Riemann sum Question

**VkL** · November 11th 2009, 10:57 AM

Consider the given function.

f(x) = 4 - (1/4)x

Evaluate the Riemann sum for 2 ≤ x ≤ 4 , with six subintervals, taking the sample points to be left endpoints. (Give an exact answer.)
L6 =

How do I start this? and how do i know if its upper or lower bound?

**tttcomrader** · November 11th 2009, 11:19 AM

So you are calculating $L_6$ , meaning you have to divide the interval into six equal portions. And to find how long each of the sub-interval is going to be, you will have to use this formula: $\frac {b-a}{n}$

For $a \leq x \leq b$ dividing into n sub-intervals.
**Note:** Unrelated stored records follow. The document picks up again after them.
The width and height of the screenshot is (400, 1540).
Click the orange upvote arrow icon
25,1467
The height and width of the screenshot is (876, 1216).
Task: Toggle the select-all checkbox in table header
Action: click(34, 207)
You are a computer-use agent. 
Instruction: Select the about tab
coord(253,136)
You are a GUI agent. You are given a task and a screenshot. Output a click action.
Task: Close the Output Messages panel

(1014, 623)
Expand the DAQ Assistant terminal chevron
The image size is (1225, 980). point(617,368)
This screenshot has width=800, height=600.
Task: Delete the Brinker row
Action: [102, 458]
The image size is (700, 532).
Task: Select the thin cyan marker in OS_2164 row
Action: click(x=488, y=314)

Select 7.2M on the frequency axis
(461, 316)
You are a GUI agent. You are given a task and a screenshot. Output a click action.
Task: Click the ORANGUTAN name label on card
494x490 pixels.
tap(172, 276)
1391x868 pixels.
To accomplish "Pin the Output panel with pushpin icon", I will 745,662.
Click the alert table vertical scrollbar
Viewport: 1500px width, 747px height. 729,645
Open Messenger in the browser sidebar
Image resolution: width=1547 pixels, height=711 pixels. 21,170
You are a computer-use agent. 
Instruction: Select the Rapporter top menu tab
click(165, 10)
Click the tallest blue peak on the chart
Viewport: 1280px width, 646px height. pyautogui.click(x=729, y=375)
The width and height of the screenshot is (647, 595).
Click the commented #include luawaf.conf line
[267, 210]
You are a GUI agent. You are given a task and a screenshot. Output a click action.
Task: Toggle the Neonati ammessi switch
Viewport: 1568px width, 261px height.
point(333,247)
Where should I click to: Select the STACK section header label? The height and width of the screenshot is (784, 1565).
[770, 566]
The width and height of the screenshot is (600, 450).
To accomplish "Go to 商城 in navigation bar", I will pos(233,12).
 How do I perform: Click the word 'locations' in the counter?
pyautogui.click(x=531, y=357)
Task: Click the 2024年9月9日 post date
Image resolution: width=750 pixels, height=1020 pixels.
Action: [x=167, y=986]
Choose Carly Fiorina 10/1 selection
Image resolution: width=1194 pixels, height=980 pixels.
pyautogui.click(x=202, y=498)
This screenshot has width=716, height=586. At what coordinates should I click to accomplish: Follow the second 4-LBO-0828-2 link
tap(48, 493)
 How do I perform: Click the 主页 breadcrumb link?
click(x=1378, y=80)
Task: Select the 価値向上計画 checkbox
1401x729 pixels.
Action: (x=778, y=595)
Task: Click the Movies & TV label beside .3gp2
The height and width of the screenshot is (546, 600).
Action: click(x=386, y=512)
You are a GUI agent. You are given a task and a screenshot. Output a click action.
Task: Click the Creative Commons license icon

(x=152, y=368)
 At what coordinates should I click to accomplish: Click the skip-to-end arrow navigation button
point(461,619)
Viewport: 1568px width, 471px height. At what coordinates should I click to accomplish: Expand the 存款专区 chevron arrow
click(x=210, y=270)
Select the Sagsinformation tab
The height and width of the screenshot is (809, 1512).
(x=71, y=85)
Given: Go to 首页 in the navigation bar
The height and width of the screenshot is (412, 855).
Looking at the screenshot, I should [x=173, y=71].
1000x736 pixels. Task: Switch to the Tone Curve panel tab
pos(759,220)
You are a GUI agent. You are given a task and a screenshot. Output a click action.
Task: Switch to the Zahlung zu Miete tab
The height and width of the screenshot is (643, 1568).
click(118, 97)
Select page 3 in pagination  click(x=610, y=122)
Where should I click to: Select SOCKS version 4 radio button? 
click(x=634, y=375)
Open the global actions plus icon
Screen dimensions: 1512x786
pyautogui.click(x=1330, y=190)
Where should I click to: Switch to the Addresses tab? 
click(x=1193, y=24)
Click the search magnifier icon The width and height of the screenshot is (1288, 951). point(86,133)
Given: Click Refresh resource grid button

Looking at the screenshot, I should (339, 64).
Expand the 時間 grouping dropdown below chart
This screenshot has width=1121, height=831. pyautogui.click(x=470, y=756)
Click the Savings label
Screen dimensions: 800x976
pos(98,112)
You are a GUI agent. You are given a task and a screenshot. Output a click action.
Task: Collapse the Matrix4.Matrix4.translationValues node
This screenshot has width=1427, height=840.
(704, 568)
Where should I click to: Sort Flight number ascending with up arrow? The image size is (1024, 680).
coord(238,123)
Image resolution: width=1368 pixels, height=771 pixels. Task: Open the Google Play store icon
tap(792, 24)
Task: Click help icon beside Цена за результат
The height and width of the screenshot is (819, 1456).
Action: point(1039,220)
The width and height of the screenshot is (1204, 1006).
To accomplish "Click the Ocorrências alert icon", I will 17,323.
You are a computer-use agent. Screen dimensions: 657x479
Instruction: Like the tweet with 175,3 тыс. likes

So, you should have $\frac {4-2}{6} = \frac {1}{3}$ as the length of your subs.

Now, you need to use the formula: $\frac {b-a}{n} [ f(x_0)+f(x_1)+...+f(x_{n-1}) ]$

Note that $x_0 = a =2$ and $x_n = b =4$ , so $x_{n-1}$ in this case is equal to $b - \frac {1}{3} = 4 - \frac {1}{3} = \frac {11}{3}$ , because we are using the left end points

So once you have plugged in all the value, you should have the following expression:

$\frac {1}{3} [ f(2)+f(2+ \frac {1}{3})+f(2+ \frac {2}{3}) + . . . + f( \frac {11}{3} ) ]$

Using $f(x)= 4 - \frac {1}{4}x$ , just plug in the values! Can you take it from here?

**VkL** · November 11th 2009, 08:18 PM

L6 = 17

L6 = 16.6

L6 = 127

L6 = 15

Umm, am i doing the algebra wrong? What am I doing wrong? if you can show me what to "plug" I would really appreaciate it. thank you.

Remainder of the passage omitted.